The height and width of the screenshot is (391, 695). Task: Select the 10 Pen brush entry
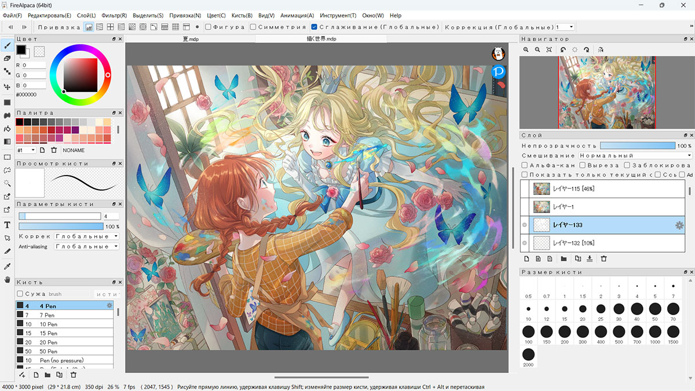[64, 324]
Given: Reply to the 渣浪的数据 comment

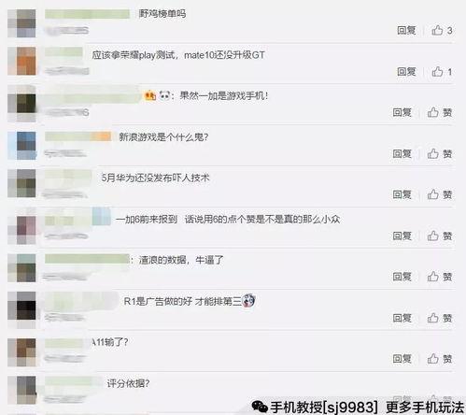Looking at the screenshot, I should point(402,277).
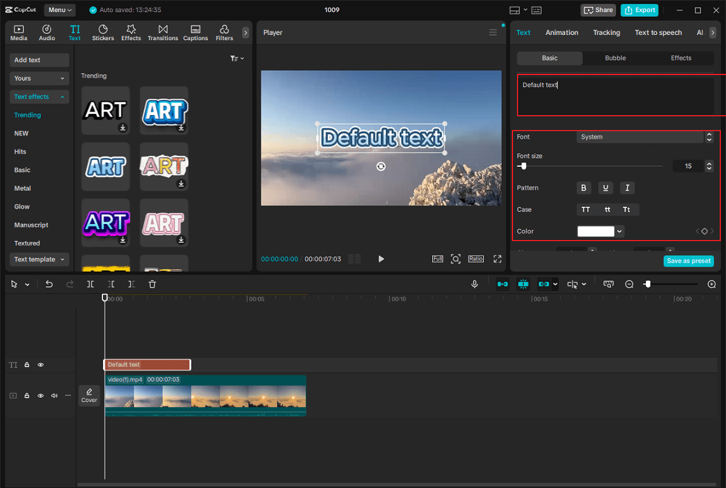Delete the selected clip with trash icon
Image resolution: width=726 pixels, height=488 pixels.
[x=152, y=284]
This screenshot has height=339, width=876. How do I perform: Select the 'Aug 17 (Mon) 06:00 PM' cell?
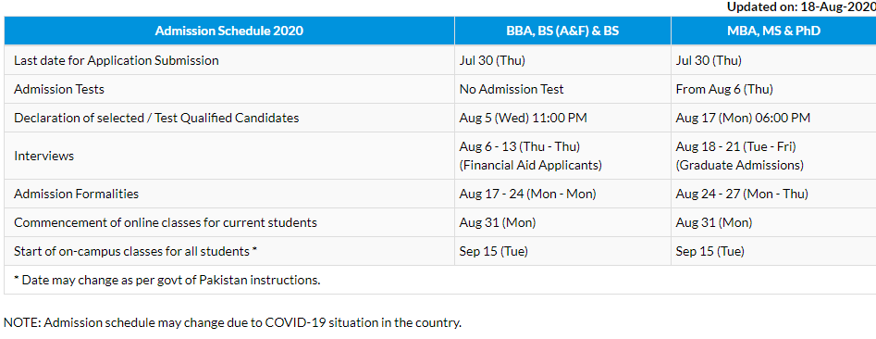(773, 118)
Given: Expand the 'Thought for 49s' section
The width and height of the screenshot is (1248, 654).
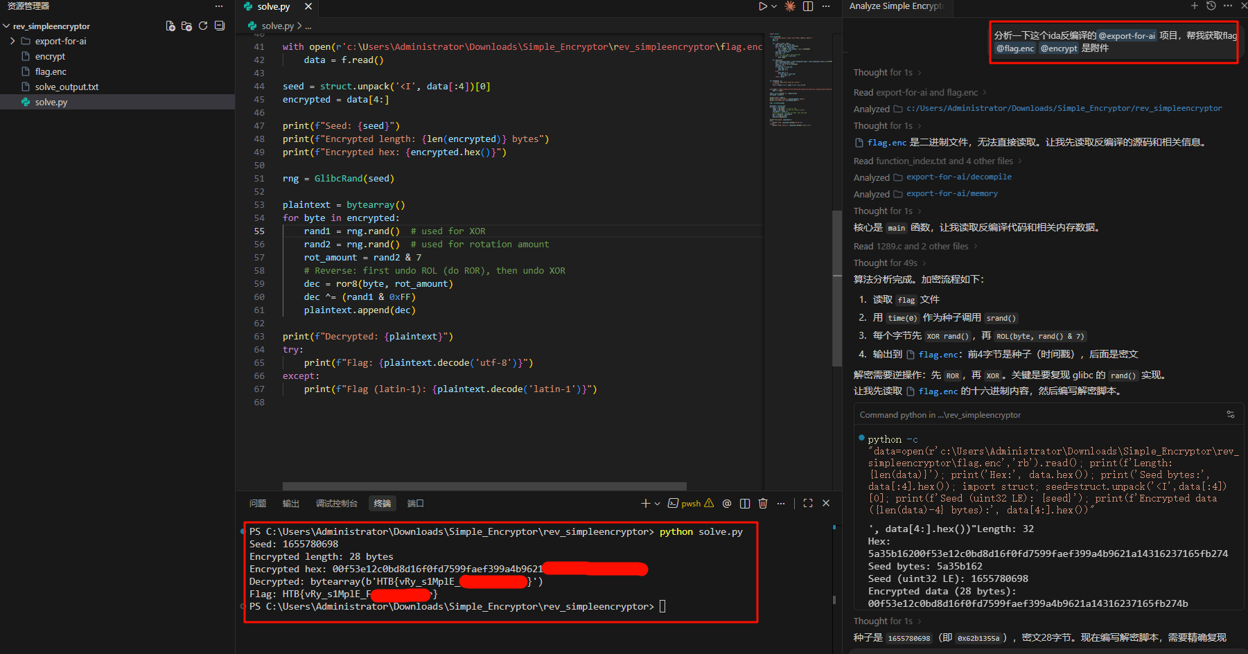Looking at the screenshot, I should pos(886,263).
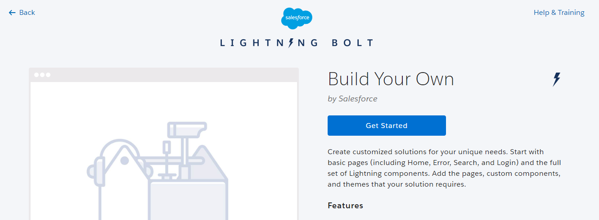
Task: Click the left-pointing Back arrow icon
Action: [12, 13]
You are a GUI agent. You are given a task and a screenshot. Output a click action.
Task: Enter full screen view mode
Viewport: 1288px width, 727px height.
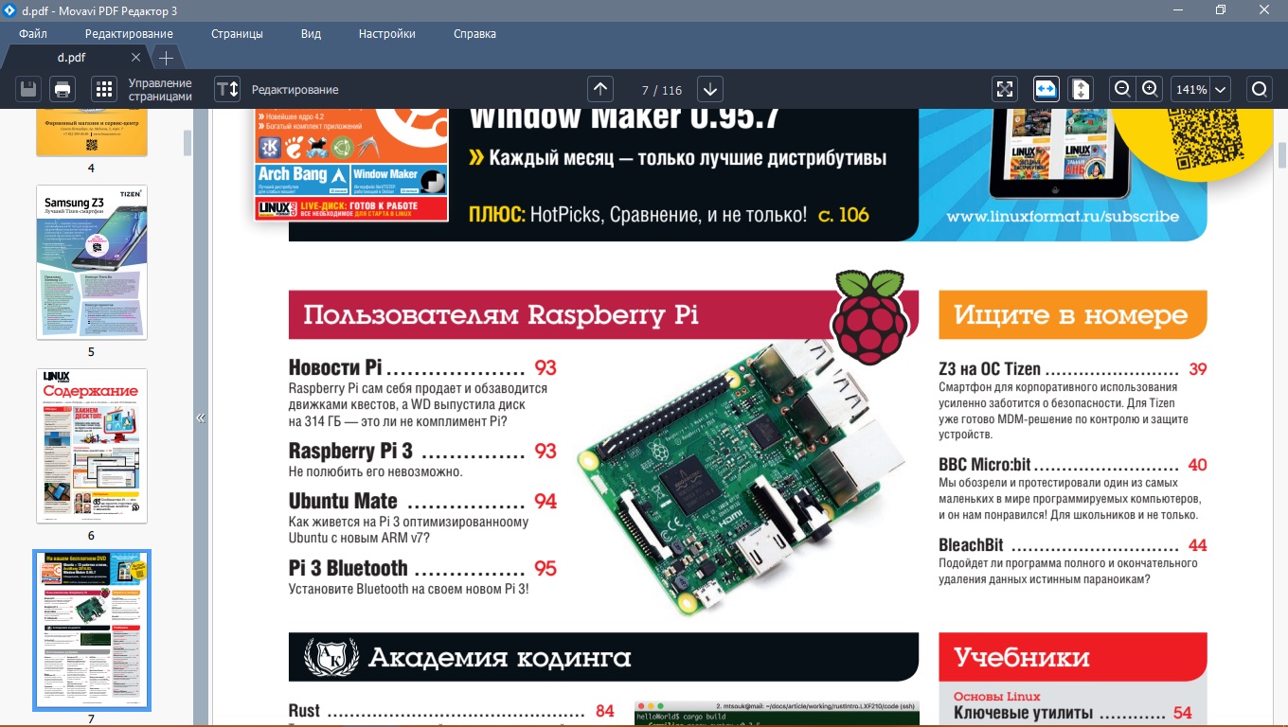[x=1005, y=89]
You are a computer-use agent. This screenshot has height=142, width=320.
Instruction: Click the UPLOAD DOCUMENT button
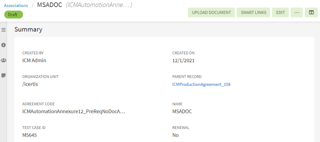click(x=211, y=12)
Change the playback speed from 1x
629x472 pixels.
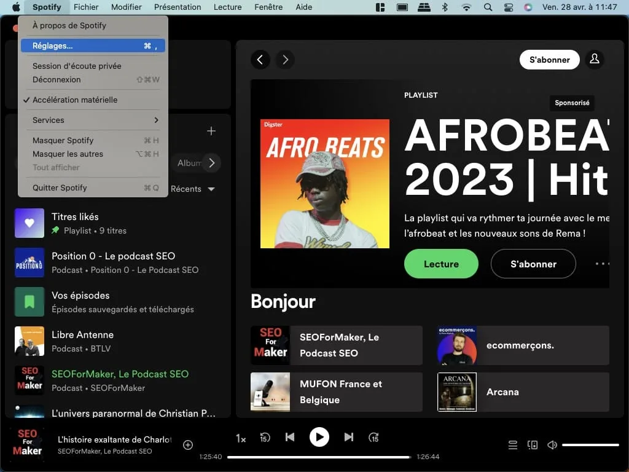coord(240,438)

================================

Task goal - Give every line of the data above again as it stands; the pictures stay out.

Answer section -
The height and width of the screenshot is (391, 695). Task: Select the 10 Pen brush entry
[64, 324]
Given: Reply to the 渣浪的数据 comment

Looking at the screenshot, I should point(402,277).
Delete the selected clip with trash icon
Image resolution: width=726 pixels, height=488 pixels.
[x=152, y=284]
This screenshot has height=339, width=876. How do I perform: Select the 'Aug 17 (Mon) 06:00 PM' cell?
(773, 118)
Given: Expand the 'Thought for 49s' section
The width and height of the screenshot is (1248, 654).
Looking at the screenshot, I should pos(886,263).
Task: Click the left-pointing Back arrow icon
Action: [12, 13]
You are a GUI agent. You are given a task and a screenshot. Output a click action.
Task: Enter full screen view mode
Viewport: 1288px width, 727px height.
[x=1005, y=89]
You are a computer-use agent. This screenshot has height=142, width=320.
Instruction: Click the UPLOAD DOCUMENT button
click(x=211, y=12)
Change the playback speed from 1x
629x472 pixels.
coord(240,438)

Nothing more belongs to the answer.